• [INSTRUCCIONES DE TAREA] Extrae y copia cada línea que contenga la cadena "click". Distingue entre mayúsculas y minúsculas.

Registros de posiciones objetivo
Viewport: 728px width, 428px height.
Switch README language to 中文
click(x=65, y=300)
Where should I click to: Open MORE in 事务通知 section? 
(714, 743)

• [RESPUESTA DEL EJERCICIO]
click(x=65, y=300)
Where should I click to: Open MORE in 事务通知 section? 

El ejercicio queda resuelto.